I'm forgetting what?

"The Plan 9 way of thinking (wrt the security of physical terminal access)
completely undermines, or somehow fails to recognize, the very real fact 
that there is always a cost/risk effort/reward equation at play."


> When Plan 9 is popular enough for random visitors to desire to crack it,
> then the extra security will be worth the extra effort.  Until then, we can
> all save ourselves the bother
>

Sheesh:

"I think the actual root of the situation, is simply that Plan 9 currently
tends to reside within domains with much more strict and secure
or trustworthy environments vs. being prevalent within the sphere of
the great unwashed masses of the industry where strong physical 
security is either unobtainable, unaffordable, and/or unreliable at best."

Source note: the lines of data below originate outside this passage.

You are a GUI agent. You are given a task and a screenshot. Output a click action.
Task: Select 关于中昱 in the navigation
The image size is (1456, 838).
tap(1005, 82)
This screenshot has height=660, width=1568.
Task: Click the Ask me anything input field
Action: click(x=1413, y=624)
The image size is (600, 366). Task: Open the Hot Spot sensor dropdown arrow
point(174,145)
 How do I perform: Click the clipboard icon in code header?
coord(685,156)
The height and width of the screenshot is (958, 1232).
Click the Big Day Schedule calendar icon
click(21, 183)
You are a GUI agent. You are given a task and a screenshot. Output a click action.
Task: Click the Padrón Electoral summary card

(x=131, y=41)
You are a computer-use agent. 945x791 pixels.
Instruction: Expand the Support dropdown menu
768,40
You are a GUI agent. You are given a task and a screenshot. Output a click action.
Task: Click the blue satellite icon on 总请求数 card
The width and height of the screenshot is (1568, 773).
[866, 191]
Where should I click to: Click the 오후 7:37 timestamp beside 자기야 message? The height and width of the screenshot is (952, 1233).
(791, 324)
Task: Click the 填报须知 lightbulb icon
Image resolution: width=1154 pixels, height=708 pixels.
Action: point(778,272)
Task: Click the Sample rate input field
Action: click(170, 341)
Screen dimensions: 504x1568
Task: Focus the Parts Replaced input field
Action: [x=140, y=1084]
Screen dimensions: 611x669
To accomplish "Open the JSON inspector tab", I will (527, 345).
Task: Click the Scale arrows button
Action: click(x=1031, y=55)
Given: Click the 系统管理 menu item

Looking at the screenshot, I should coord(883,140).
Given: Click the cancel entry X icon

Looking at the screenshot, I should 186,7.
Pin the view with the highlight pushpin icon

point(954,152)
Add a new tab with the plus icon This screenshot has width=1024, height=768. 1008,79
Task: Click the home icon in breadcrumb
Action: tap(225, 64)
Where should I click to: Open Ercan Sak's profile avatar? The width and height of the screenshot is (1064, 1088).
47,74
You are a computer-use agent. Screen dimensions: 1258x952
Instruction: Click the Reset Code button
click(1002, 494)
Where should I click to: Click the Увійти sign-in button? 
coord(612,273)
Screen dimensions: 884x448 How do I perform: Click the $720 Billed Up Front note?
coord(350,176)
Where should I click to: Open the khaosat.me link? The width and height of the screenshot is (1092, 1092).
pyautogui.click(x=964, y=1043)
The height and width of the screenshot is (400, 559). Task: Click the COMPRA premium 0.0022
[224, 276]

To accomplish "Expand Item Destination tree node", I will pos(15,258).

> Am I remembering wrong that 2nd Edition had password control on CPU
> servers?  I missed it briefly, then forgot about it.  Oh, yes, the
> change arose from the new security infrastructure, Bell Labs did not
> have the resources to port it so they abandoned it.  I adapted the old
> password check for something else, but what with NVRAM's failings and
> the effort involved, I never tried to get the CPU server to have a
> secured console.
>

I mention there are reasonable use-cases for a secured console on Plan 9
servers, and everybody attempts to show me why such a concept is completely
unnecessary.... but in fact it's simply a matter of Bell Labs and others not
having the resources to implement it in later editions.  And in fact it was
a feature that previously existed. 


> PS: Off the cuff, I'd say that adding auth/as to init(8) on a CPU
> server would be almost all that's needed, just like in Unix.  So this
> discussion has been quite unnecessary.
>

Cool, it's a total no-brainer to implement; the discussion can end now.